## Exercise
For this task, every record below must be reproduced exactly.

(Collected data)
▬▬▬▬▬▬▬▬▬▬
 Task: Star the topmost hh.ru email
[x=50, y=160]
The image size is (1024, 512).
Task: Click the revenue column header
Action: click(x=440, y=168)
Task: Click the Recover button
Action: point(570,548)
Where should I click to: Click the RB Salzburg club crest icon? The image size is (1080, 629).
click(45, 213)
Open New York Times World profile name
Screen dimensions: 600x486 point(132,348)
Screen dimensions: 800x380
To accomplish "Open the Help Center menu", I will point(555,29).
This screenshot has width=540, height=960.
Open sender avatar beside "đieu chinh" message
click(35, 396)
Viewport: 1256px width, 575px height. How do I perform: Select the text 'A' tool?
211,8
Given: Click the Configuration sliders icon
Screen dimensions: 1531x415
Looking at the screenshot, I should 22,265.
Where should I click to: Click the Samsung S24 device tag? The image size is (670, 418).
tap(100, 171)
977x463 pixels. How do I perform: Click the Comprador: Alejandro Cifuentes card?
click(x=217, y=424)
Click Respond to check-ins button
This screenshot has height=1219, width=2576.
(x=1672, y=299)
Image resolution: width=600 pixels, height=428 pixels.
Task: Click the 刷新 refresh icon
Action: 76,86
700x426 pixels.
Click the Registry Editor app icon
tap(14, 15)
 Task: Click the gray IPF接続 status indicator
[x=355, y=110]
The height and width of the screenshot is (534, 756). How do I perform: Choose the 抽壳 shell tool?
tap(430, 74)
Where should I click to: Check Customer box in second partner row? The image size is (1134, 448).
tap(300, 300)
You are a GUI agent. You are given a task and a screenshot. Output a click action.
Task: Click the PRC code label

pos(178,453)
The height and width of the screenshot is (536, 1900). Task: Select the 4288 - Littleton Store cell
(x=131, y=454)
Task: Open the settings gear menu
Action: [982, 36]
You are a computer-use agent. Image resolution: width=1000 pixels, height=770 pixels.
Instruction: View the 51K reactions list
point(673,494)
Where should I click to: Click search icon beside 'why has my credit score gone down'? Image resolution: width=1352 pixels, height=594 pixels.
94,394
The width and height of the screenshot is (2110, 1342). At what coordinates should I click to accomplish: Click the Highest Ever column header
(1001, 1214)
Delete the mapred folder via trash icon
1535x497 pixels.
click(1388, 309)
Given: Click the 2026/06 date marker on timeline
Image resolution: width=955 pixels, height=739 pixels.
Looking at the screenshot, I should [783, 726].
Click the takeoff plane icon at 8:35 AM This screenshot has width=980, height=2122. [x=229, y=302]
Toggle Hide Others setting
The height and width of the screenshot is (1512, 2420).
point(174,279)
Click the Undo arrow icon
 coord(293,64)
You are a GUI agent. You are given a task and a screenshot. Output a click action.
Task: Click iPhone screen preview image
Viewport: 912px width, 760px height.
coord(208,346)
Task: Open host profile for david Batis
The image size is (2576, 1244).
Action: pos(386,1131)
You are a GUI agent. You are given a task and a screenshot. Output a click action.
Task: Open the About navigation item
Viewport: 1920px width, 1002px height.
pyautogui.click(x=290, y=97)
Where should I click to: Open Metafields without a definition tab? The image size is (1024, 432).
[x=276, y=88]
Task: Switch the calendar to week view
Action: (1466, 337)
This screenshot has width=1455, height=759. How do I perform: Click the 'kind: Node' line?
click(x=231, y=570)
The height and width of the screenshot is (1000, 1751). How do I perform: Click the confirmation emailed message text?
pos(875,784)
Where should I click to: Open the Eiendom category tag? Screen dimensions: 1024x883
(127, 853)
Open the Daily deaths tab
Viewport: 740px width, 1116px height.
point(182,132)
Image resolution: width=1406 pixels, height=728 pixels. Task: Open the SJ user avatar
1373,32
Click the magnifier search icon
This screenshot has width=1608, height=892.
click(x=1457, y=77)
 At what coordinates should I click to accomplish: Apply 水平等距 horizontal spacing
▬▬▬▬▬▬▬▬▬▬
## Task solution
 Task: Star the topmost hh.ru email
[x=50, y=160]
The image size is (1024, 512).
Task: Click the revenue column header
Action: click(x=440, y=168)
Task: Click the Recover button
Action: point(570,548)
Where should I click to: Click the RB Salzburg club crest icon? The image size is (1080, 629).
click(45, 213)
Open New York Times World profile name
Screen dimensions: 600x486 point(132,348)
Screen dimensions: 800x380
To accomplish "Open the Help Center menu", I will point(555,29).
This screenshot has width=540, height=960.
Open sender avatar beside "đieu chinh" message
click(35, 396)
Viewport: 1256px width, 575px height. How do I perform: Select the text 'A' tool?
211,8
Given: Click the Configuration sliders icon
Screen dimensions: 1531x415
Looking at the screenshot, I should 22,265.
Where should I click to: Click the Samsung S24 device tag? The image size is (670, 418).
tap(100, 171)
977x463 pixels. How do I perform: Click the Comprador: Alejandro Cifuentes card?
click(x=217, y=424)
Click Respond to check-ins button
This screenshot has height=1219, width=2576.
(x=1672, y=299)
Image resolution: width=600 pixels, height=428 pixels.
Task: Click the 刷新 refresh icon
Action: 76,86
700x426 pixels.
Click the Registry Editor app icon
tap(14, 15)
 Task: Click the gray IPF接続 status indicator
[x=355, y=110]
The height and width of the screenshot is (534, 756). How do I perform: Choose the 抽壳 shell tool?
tap(430, 74)
Where should I click to: Check Customer box in second partner row? The image size is (1134, 448).
tap(300, 300)
You are a GUI agent. You are given a task and a screenshot. Output a click action.
Task: Click the PRC code label

pos(178,453)
The height and width of the screenshot is (536, 1900). Task: Select the 4288 - Littleton Store cell
(x=131, y=454)
Task: Open the settings gear menu
Action: [982, 36]
You are a computer-use agent. Image resolution: width=1000 pixels, height=770 pixels.
Instruction: View the 51K reactions list
point(673,494)
Where should I click to: Click search icon beside 'why has my credit score gone down'? Image resolution: width=1352 pixels, height=594 pixels.
94,394
The width and height of the screenshot is (2110, 1342). At what coordinates should I click to accomplish: Click the Highest Ever column header
(1001, 1214)
Delete the mapred folder via trash icon
1535x497 pixels.
click(1388, 309)
Given: Click the 2026/06 date marker on timeline
Image resolution: width=955 pixels, height=739 pixels.
Looking at the screenshot, I should [783, 726].
Click the takeoff plane icon at 8:35 AM This screenshot has width=980, height=2122. [x=229, y=302]
Toggle Hide Others setting
The height and width of the screenshot is (1512, 2420).
point(174,279)
Click the Undo arrow icon
 coord(293,64)
You are a GUI agent. You are given a task and a screenshot. Output a click action.
Task: Click iPhone screen preview image
Viewport: 912px width, 760px height.
coord(208,346)
Task: Open host profile for david Batis
The image size is (2576, 1244).
Action: pos(386,1131)
You are a GUI agent. You are given a task and a screenshot. Output a click action.
Task: Open the About navigation item
Viewport: 1920px width, 1002px height.
pyautogui.click(x=290, y=97)
Where should I click to: Open Metafields without a definition tab? The image size is (1024, 432).
[x=276, y=88]
Task: Switch the calendar to week view
Action: (1466, 337)
This screenshot has width=1455, height=759. How do I perform: Click the 'kind: Node' line?
click(x=231, y=570)
The height and width of the screenshot is (1000, 1751). How do I perform: Click the confirmation emailed message text?
pos(875,784)
Where should I click to: Open the Eiendom category tag? Screen dimensions: 1024x883
(127, 853)
Open the Daily deaths tab
Viewport: 740px width, 1116px height.
point(182,132)
Image resolution: width=1406 pixels, height=728 pixels. Task: Open the SJ user avatar
1373,32
Click the magnifier search icon
This screenshot has width=1608, height=892.
click(x=1457, y=77)
 At what coordinates should I click to accomplish: Apply 水平等距 horizontal spacing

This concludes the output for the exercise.